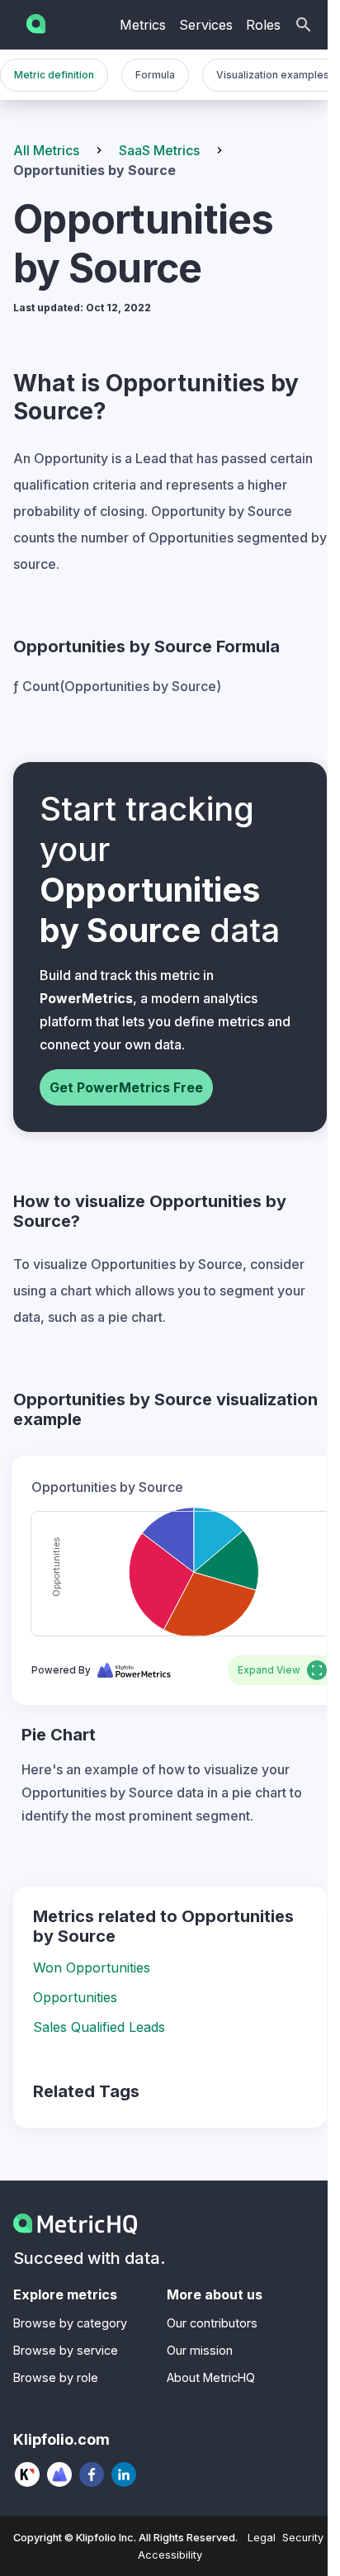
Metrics (143, 25)
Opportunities (75, 1997)
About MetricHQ (211, 2377)
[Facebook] (92, 2474)
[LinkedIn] (124, 2474)
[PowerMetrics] (59, 2474)
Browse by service (65, 2350)
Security (302, 2537)
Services (206, 25)
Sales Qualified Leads (99, 2027)
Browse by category (70, 2323)
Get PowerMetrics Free (126, 1087)
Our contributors (212, 2323)
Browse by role (55, 2377)
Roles (263, 25)
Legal (262, 2537)
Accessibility (170, 2555)
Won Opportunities (91, 1967)
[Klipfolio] (27, 2474)
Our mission (200, 2350)
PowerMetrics (86, 998)
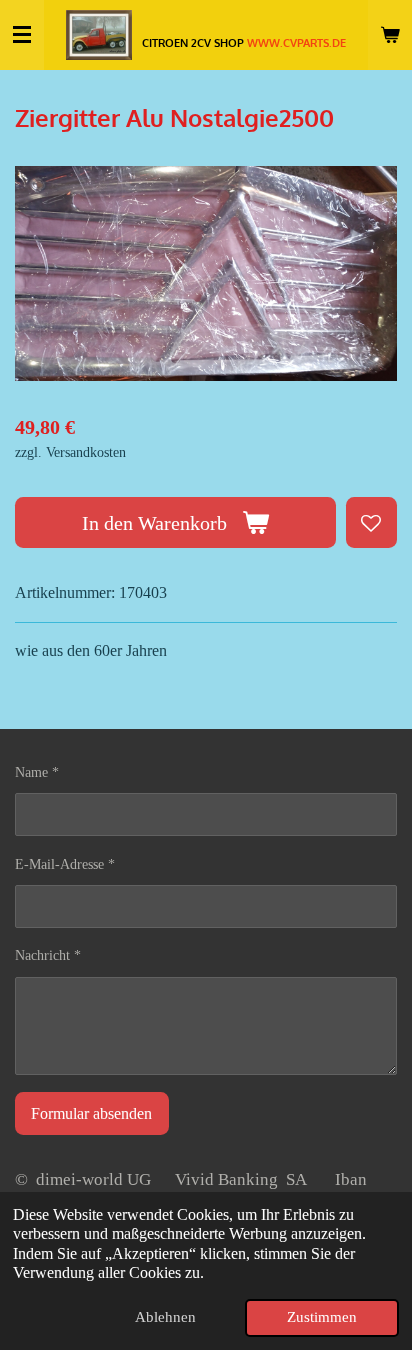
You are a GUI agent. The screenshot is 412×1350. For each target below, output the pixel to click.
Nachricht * (48, 955)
^^^^^^^^^^^^^^^^
Exercise description:
Word for word, repeat each record above; leave out every picture.

Answer to this exercise:
Metrics (143, 25)
Opportunities (75, 1997)
About MetricHQ (211, 2377)
[Facebook] (92, 2474)
[LinkedIn] (124, 2474)
[PowerMetrics] (59, 2474)
Browse by service (65, 2350)
Security (302, 2537)
Services (206, 25)
Sales Qualified Leads (99, 2027)
Browse by category (70, 2323)
Get PowerMetrics Free (126, 1087)
Our contributors (212, 2323)
Browse by role (55, 2377)
Roles (263, 25)
Legal (262, 2537)
Accessibility (170, 2555)
Won Opportunities (91, 1967)
[Klipfolio] (27, 2474)
Our mission (200, 2350)
PowerMetrics (86, 998)
You are a GUI agent. The screenshot is 412×1350. For each target below, output the pixel to click.
Nachricht * (48, 955)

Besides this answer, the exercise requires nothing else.